私ごとになりますが、校正作業中、思わず手を止め何度も読み返した一節があります。それは『芭蕉遠近』の「発見と再生の旅路 西欧紀行文と『おくのほそ道』」に記されているもので、「紀行文には長い歴史がある、というのではない。人類史的歴史が紀行文の背景にあるのだ。」という一文から展開する一節。その一部を引用します。
『おくのほそ道』は、実際に奥州旅行の行われた元禄二年(一六八九)よりも後で、長い時間をかけて完成された。推敲が済んで能筆家素龍に清書依頼がなされたのが元禄七年であったことは知られているし、この紀行が旅の事実そのままを伝えたものでなく、大小のフィクションを含んでいることはそれ以上に知られている。一方ゲーテの『イタリア紀行』にも同様の事情があった。旅は一七八六年から八八年にかけてであり、出発時にゲーテは三十七歳だったが、紀行の刊行ははるか後年まで遅れ、第一部が一八一六年、ゲーテ六十七歳の時である。その間に三十年が経過している。更に第二部はその翌年の刊、第三部に当る『第二次ローマ滞在』に至っては一八二九年、八十歳の歳に出版された。
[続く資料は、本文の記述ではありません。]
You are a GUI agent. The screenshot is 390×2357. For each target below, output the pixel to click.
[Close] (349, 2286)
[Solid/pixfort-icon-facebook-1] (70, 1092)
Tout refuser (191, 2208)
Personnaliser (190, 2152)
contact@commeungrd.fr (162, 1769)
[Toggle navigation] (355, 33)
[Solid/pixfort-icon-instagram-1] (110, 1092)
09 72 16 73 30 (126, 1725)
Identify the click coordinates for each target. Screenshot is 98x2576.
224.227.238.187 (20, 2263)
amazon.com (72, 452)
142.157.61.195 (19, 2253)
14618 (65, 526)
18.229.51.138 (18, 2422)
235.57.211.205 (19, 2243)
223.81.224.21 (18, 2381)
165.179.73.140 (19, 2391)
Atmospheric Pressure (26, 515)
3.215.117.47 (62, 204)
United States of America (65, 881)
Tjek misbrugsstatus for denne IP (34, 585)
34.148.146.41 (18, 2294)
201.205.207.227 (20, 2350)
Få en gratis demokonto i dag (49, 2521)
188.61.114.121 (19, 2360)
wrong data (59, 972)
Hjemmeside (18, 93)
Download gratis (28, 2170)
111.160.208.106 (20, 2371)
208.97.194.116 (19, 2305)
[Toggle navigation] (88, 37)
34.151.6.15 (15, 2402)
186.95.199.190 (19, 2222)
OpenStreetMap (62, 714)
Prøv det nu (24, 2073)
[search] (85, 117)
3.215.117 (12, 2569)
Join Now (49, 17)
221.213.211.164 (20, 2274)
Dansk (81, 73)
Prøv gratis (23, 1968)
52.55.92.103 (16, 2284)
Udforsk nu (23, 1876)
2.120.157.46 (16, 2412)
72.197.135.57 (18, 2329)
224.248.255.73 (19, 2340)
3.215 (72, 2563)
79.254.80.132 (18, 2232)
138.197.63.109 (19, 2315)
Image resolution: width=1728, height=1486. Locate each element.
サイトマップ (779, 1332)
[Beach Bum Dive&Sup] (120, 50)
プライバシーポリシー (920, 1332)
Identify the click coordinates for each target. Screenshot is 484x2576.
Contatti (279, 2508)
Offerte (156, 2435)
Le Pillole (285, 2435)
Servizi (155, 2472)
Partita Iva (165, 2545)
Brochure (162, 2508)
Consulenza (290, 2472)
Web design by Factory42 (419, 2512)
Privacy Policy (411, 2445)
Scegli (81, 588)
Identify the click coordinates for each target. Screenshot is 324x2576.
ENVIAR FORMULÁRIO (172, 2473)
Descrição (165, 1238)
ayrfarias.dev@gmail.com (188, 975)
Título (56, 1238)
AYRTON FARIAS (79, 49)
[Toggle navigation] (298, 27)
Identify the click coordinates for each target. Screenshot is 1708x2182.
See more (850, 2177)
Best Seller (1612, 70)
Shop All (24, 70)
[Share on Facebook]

『おくのほそ道』の旅から作品完成までの五年と、『イタリア紀行』の場合の三十年から四十年とでは、遅れての成立という共通点を指摘するよりは、時差の甚しさから予測される質的差異の方を重く見るべきなのかもしれない。しかしその差異にしても、作品の内的構造を精査する立場においてはじめて意味をもつと考え、ここでは五年と三十年の差は大であるにせよ、芸術作品としての紀行を生むための共通時差を共に含むと解した。すなわち紀行は時差によって成立する芸術なのであり、紀行において作者の心の中枢部を占めていたのも芸術であったと受けとると、これはどちらも芸術による芸術の発見というふうに規定してゆくことができる。尤もこれは、芸術至上主義を意味するものではない。その中に「発見」、つまり未知のものの追究と獲得というダイナミックスを内蔵しているために、単なる芸術至上主義ではないのである。
旅を切り口に芭蕉の『おくのほそ道』と西欧紀行文とを比較することをテーマとした「発見と再生の旅路 西欧紀行文と『おくのほそ道』」は一九八九年に発表されたものなので、およそ三十年前の文章になりますが、第五巻の校正作業を行っていた当時の私はこの箇所で手が止まり、あの偉大な芭蕉もゲーテも紀行を刊行するまでにそれだけの時間を要していたのかと驚き、勇気づけられたことを思い出します。
拙著の刊行と時期が重なったため、つい個人的なことを書きましたが、ここに引用した文章は収録された文章の中のごく一節にすぎません。
芭蕉から西行へと筆が移る経緯なども感じていただきながら、実際に本を手に取っていただけたましたら幸いです。
なお今回の表紙は『西行』冒頭の直筆原稿です。
名編集による芭蕉と西行論。じっくりとお読みいただけましたら幸いです。